En février, l’équipe de Navalny a semblé renforcer son soutien à l’Ukraine en un article de blog sur la guerre, qui a déclaré que le territoire de l’Ukraine avait été créé en 1991, bien après l’incorporation de la Crimée. Cependant, ce virage ne semble pas avoir convaincu certains Ukrainiens. Après la victoire du film Navalny, Andriy Sadovyi, le maire de Lviv, référencé un commentaire que Navalny a fait en 2015 rejetant la suggestion de renvoyer la Crimée à l’Ukraine, dans lequel Navalny a déclaré : « La Crimée est-elle un sandwich ou quelque chose que vous pouvez prendre et rendre ?
En écrivant sur Twitter, Sadovyi a déclaré: “Navalny est un sandwich emballé dans une boîte à lunch et transporté dans le monde entier comme un exemple du fait qu’il existe toujours une opposition en Russie.

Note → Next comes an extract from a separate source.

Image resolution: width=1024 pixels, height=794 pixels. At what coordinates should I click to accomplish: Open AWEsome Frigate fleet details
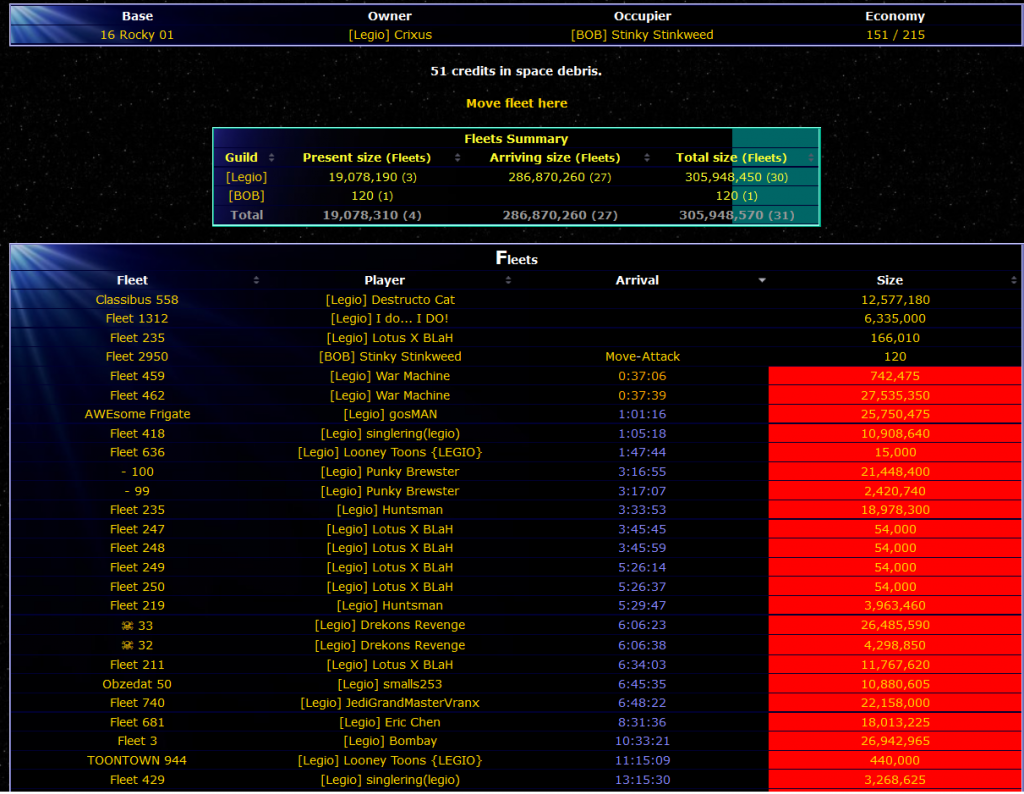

Ils discutent de sa recette, du pain rassis, du fromage gâté et de l’odeur particulière de la propagande russe, qui sent maintenant la statuette des Oscars.
Selon Popova, les récentes déclarations de Navalny ne suffiront probablement pas à de nombreux Ukrainiens, en particulier au milieu d’une guerre avec ses compatriotes. « C’est une question de confiance », dit Popova. “Ses opinions ont peut-être évolué, mais malheureusement, les Ukrainiens – ou qui que ce soit, vraiment – ne peuvent pas savoir si cette évolution est sincère ou stratégique, car il a actuellement besoin de dire les bonnes choses pour avoir le soutien de l’Occident pour lutter contre la politique de Poutine. régime.”
D’autres ont également noté l’histoire de Navalny de commentaires racistes et xénophobes, y compris l’utilisation d’un insulte ethnique contre les Ukrainiens et des déclarations désobligeantes sur de nombreux peuples, dont les Géorgiens, à la suite de la guerre russo-géorgienne de 2008. Le journaliste Ostap Yarysh a noté qu’à l’époque, Nalvalny avait écrit un article de blog appelant les Géorgiens “rongeurs; » disant qu’il aimerait envoyer un missile sur les chefs militaires géorgiens ; et comparant Mikheil Saakashvili, alors Premier ministre géorgien, à Hitler.
“Être anti-Poutine ne nie pas les vues impérialistes et chauvines de Navalny” tweeté Yarych. « Est-ce que Navalny est anti-Poutine ? Oui. A-t-il été injustement emprisonné par [the] Kremlin pour ça ? Absolument. Est-il anti-guerre ? Il le dit.
« Mais rejette-t-il l’approche coloniale et l’idée de la supériorité/domination russe sur les autres nations ? Définitivement pas. Et c’est quelque chose à garder à l’esprit.